Muse also runs on HP BladeSystem c7000 and ProLiant BL460c series servers and supports a wide range of additional features such as picture-in-picture, alternative audio languages, closed captions, DVB-Subtitles and DVB-Teletext. This allows Envivio to support a wide range of distributed architectures and pure OTT plays as a complement to the more centralized 4Caster option.

Envivio’s solution for distributed positioning of the stream fragmentation and DRM packaging process for ABR-based services is the Halo Network Media Processor, which the company recently upgraded to support time-shifted service models, such as catch-up TV, start over and network PVR. Signès says the Halo “TV Anytime” functionalities are in trials with multiple operators in Europe and North America, representing still another sign of how all the on-demand services common to the traditional TV realm are now moving into the multiscreen space.

“The new TV Anytime capabilities available on Halo further enhance the multiscreen user experience by allowing operators to deliver time-shifted TV and customized assets,” Signès says. He notes that a key element now available on Halo is Personalized Index Creation (PIC), a new approach enabling dynamic asset creation in the network, including highlights creation and time-shifted TV assets.

This streamlined solution utilizes bits of content already cached in the network to deliver a unique stream per user, he explains. By leveraging the existing caching infrastructure, PIC does not require expensive storage and processing and opens up possibilities for new personalized service offerings.

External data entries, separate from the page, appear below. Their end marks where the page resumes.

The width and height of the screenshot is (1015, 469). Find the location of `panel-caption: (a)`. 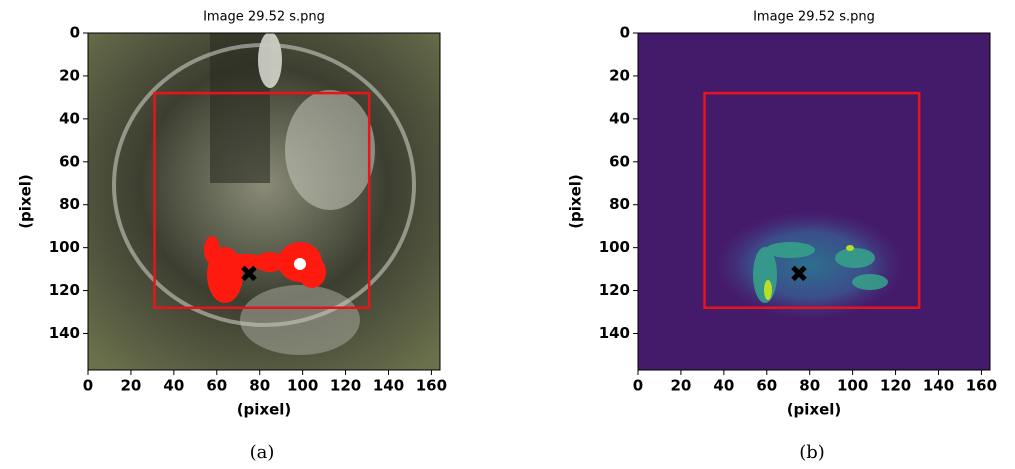

panel-caption: (a) is located at coordinates (262, 452).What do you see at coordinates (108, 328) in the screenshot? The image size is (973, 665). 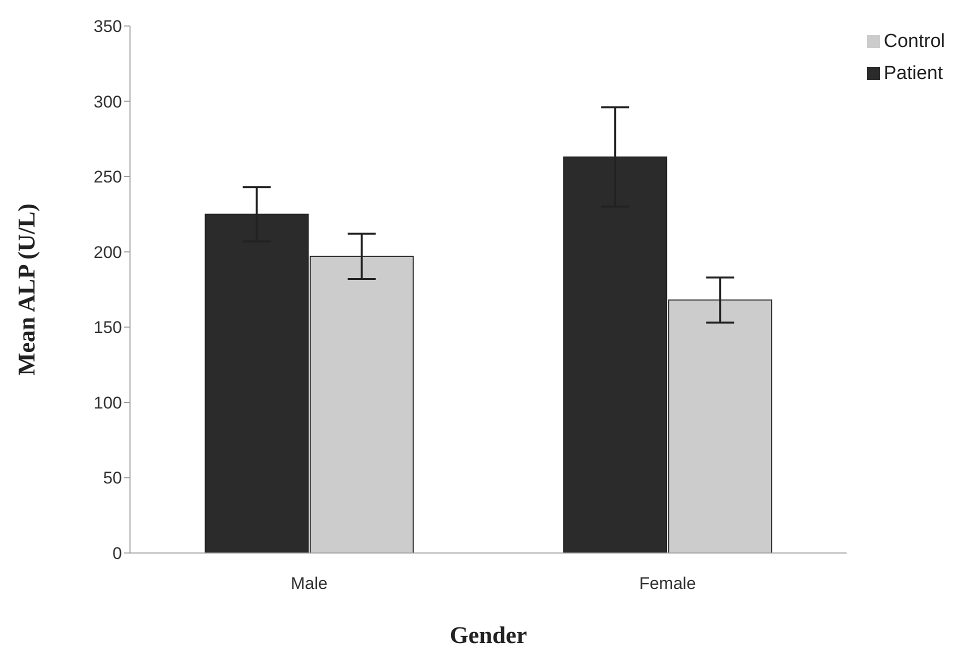 I see `y-tick-label: 150` at bounding box center [108, 328]. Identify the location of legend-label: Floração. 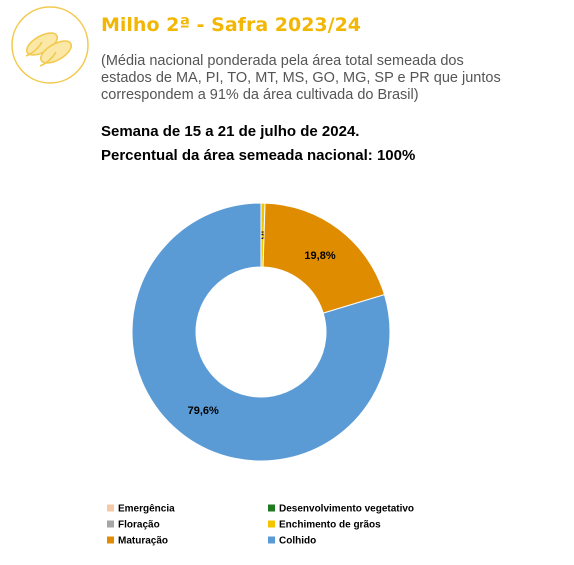
(139, 526).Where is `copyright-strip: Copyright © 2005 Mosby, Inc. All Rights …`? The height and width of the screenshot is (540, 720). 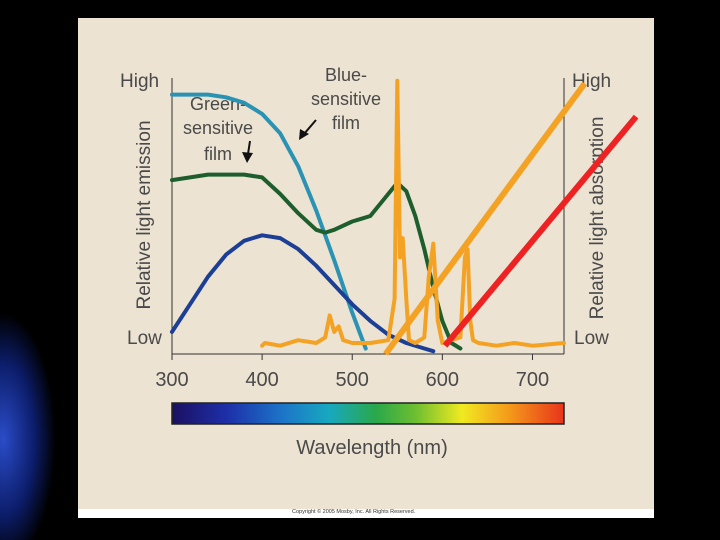
copyright-strip: Copyright © 2005 Mosby, Inc. All Rights … is located at coordinates (366, 514).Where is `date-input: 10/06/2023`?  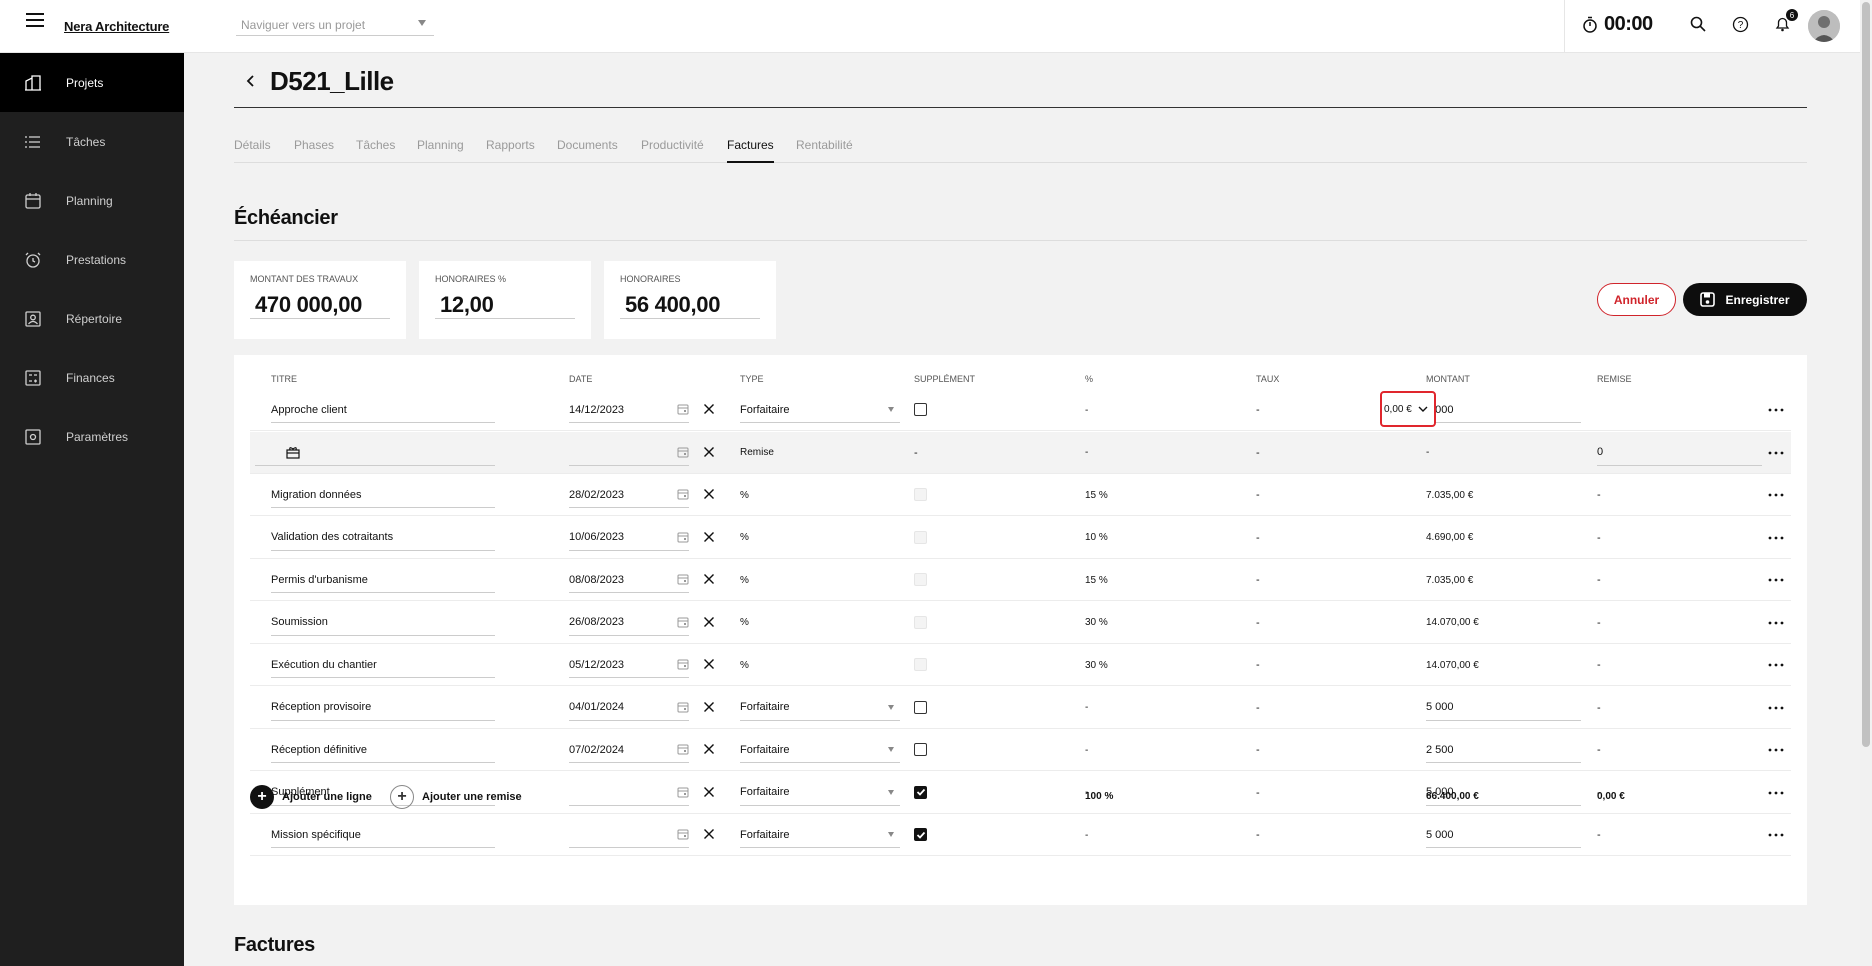
date-input: 10/06/2023 is located at coordinates (629, 538).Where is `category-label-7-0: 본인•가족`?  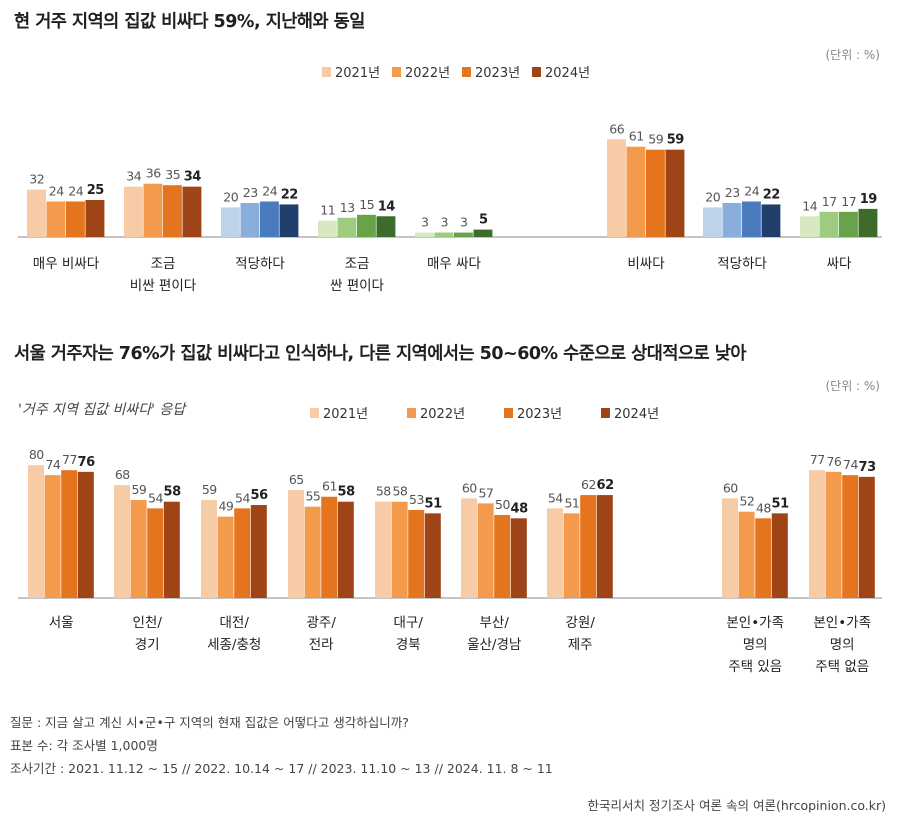
category-label-7-0: 본인•가족 is located at coordinates (755, 623).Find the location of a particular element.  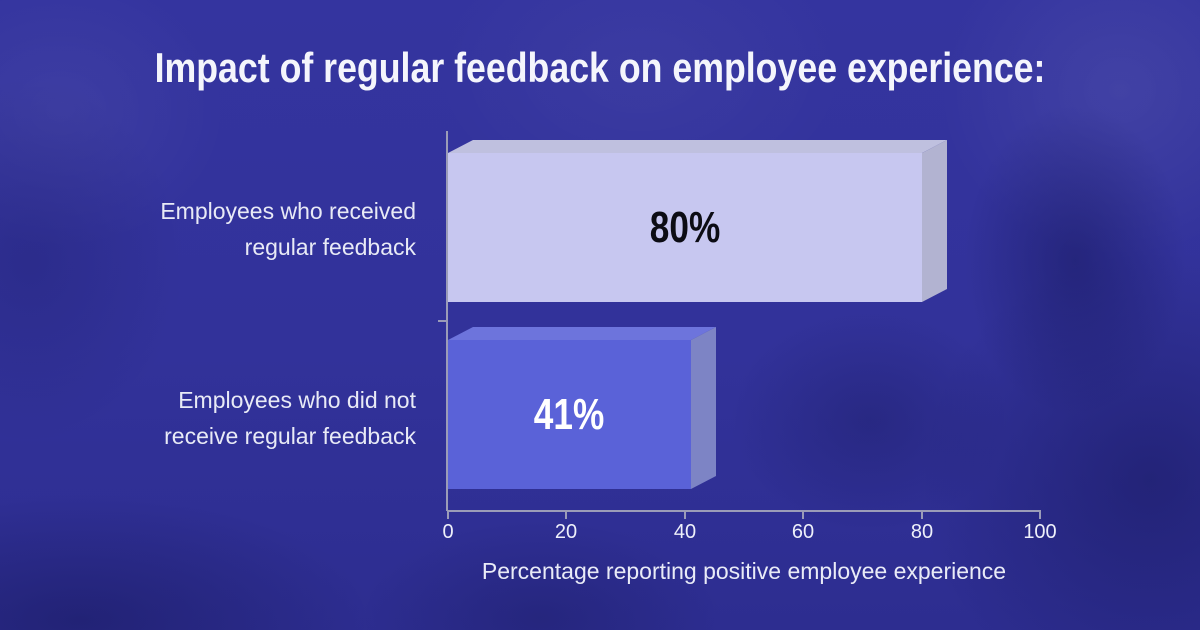

bar-front-face: 41% is located at coordinates (570, 414).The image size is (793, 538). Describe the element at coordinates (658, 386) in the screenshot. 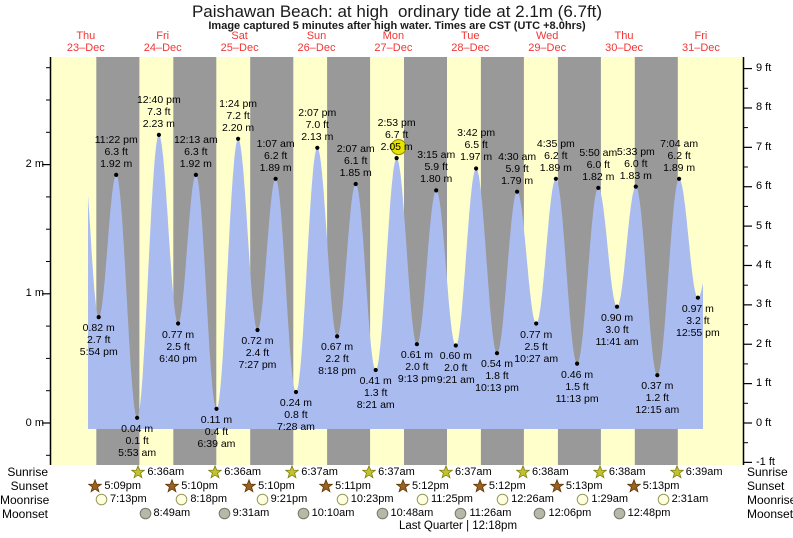

I see `tide-label-line: 0.37 m` at that location.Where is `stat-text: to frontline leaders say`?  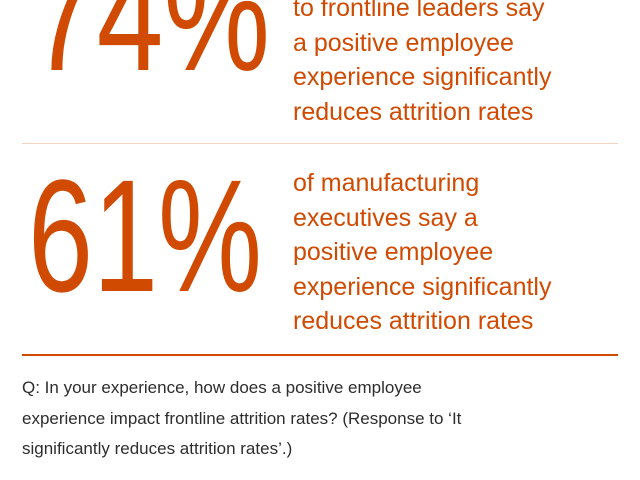 stat-text: to frontline leaders say is located at coordinates (419, 11).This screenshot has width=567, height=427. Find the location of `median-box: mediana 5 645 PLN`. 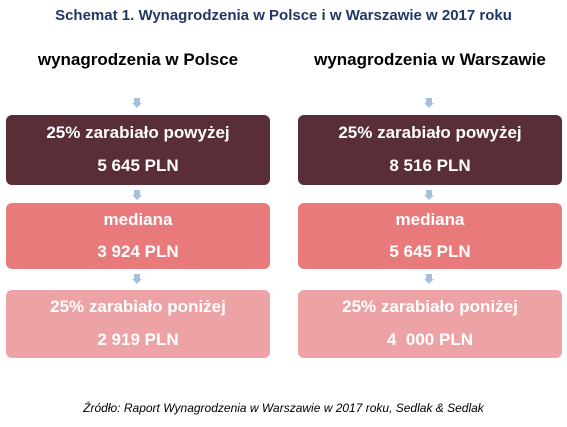

median-box: mediana 5 645 PLN is located at coordinates (430, 236).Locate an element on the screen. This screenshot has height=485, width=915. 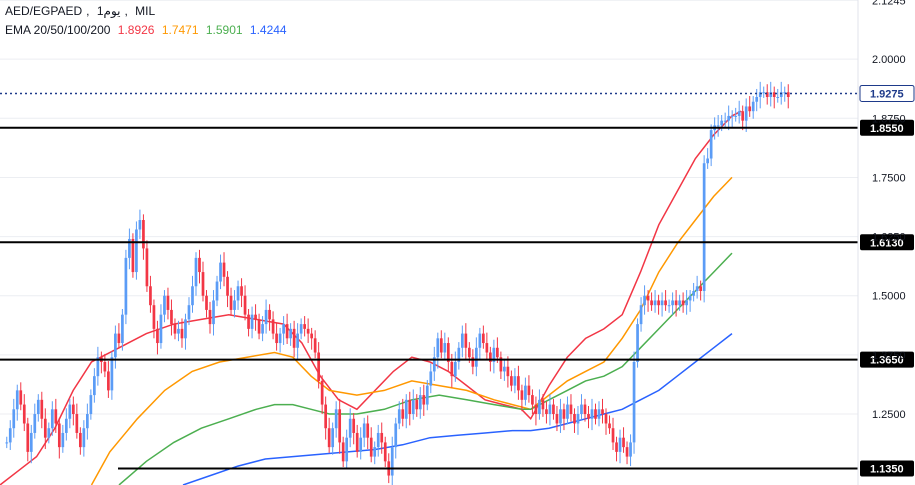
y-tick-label: 1.3750 is located at coordinates (889, 356).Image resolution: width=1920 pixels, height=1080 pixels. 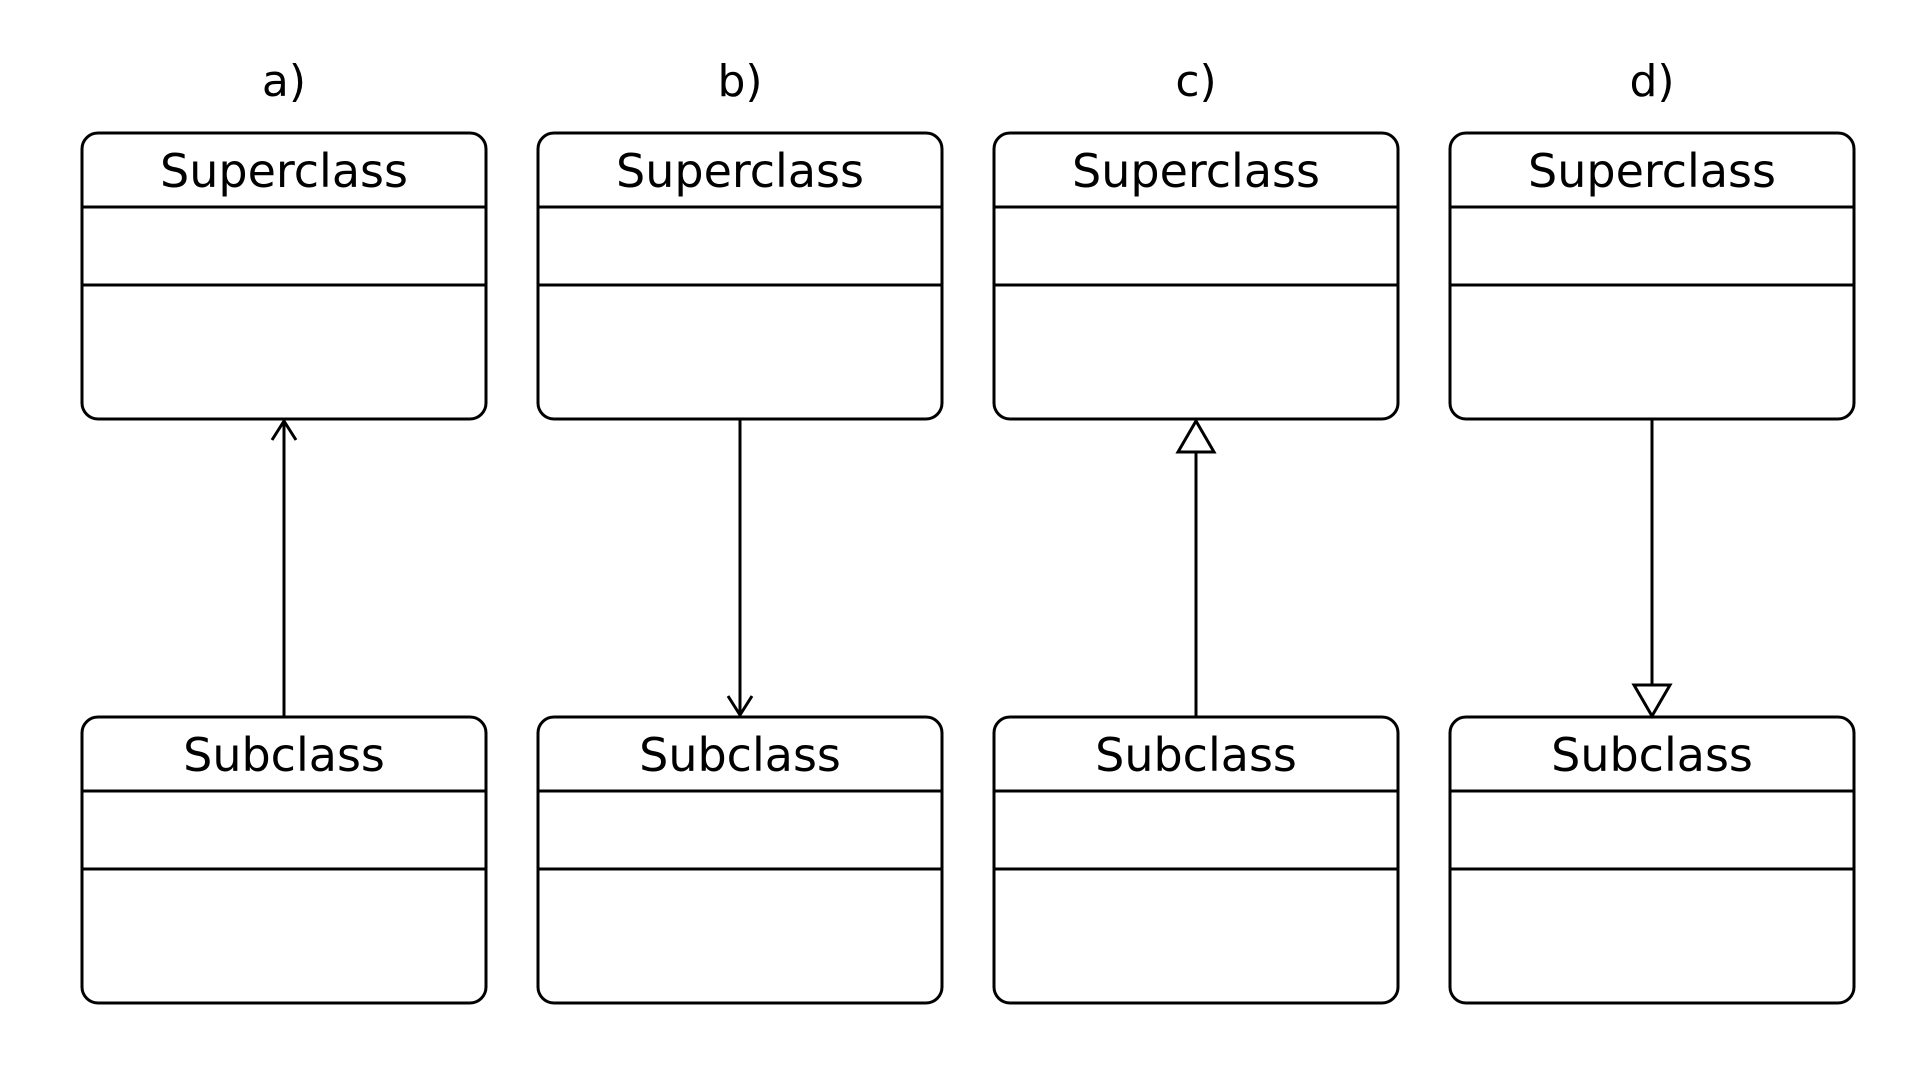 I want to click on panel-label: c), so click(x=1196, y=82).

It will be interesting to see what impact the massive ASICs-based transcoding solutions from Motorola and Imagine have on service providers’ decision making as they ramp up for all-encompassing next-generation multiscreen services. Whether or not they will trigger a swing back to hardware-based systems will depend a lot on the software system suppliers’ ability to build compelling, market-leading software solutions. But they’ll also have to sustain what has been a winning argument about the merits of relying on Moore’s law to generate commodity hardware options that make reliance on proprietary hardware a risky proposition.